DATA FOR REVIEW: Begin

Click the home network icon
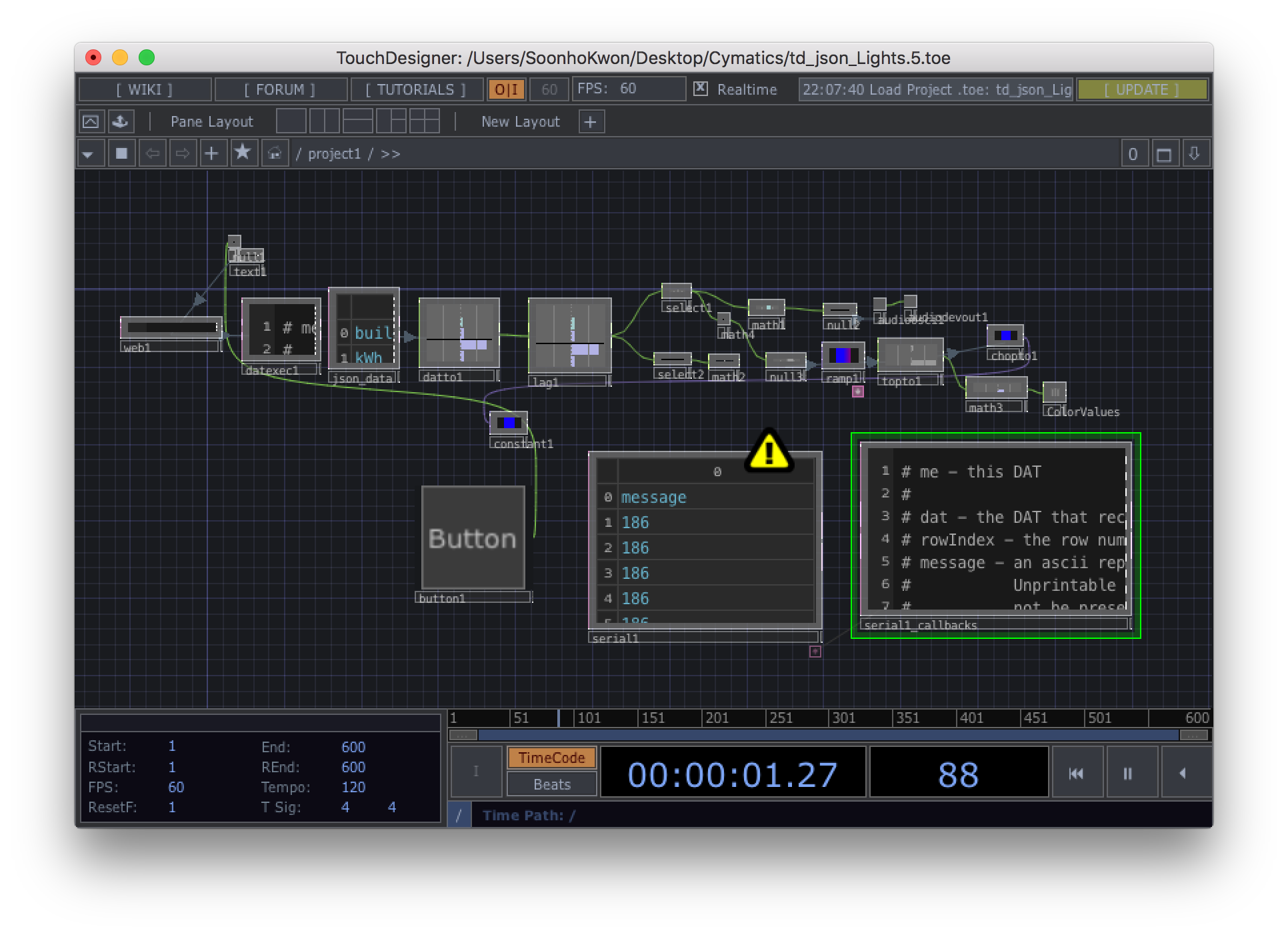tap(275, 153)
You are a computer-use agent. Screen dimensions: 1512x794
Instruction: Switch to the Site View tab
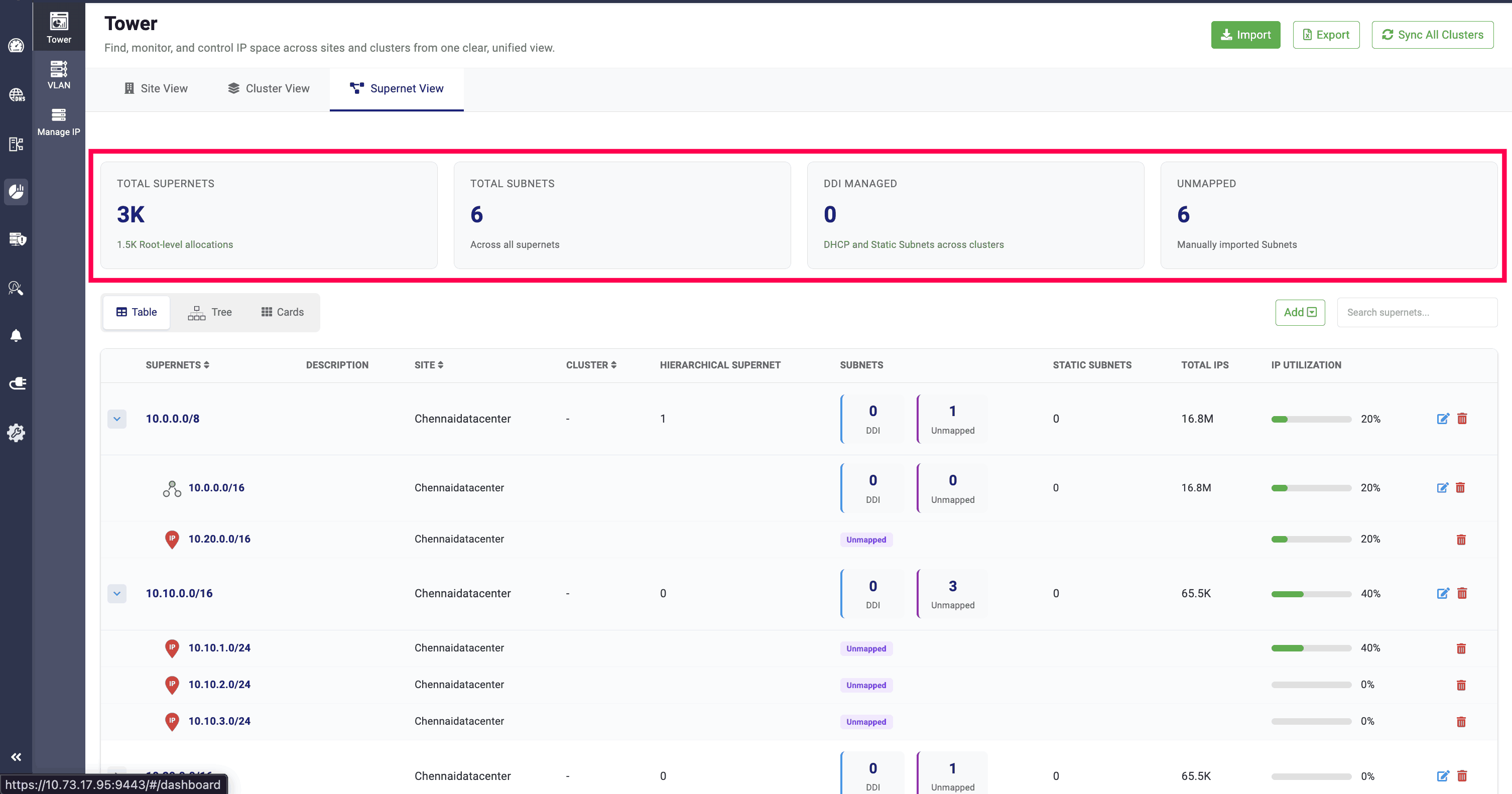click(156, 89)
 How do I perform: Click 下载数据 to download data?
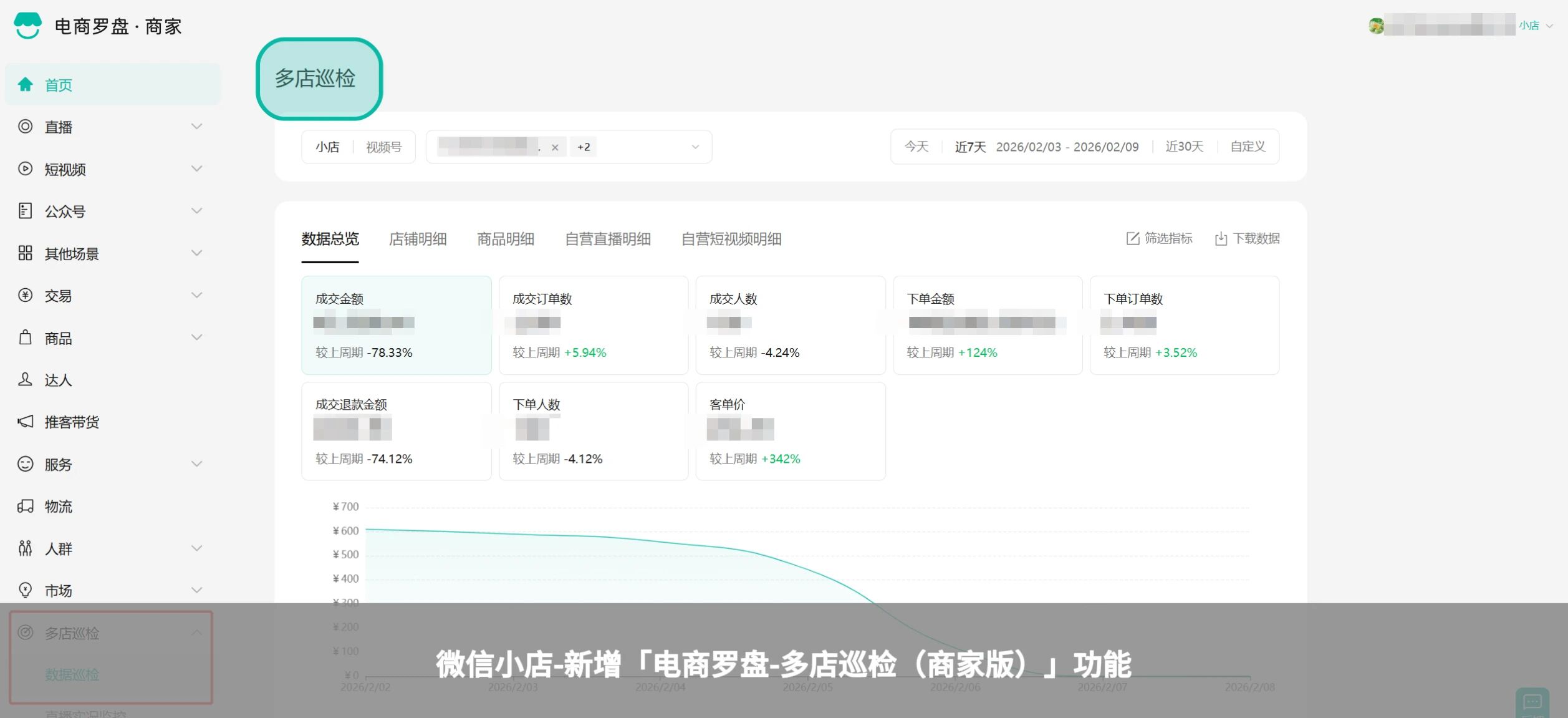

DATA FOR REVIEW: End

WHAT IS REQUIRED: Your answer must be the lines from the one containing "Instruction: Switch to the Site View tab" through the last line of the records, both included, written out exactly and without pictures.

REPLY:
Instruction: Switch to the Site View tab
click(156, 89)
 How do I perform: Click 下载数据 to download data?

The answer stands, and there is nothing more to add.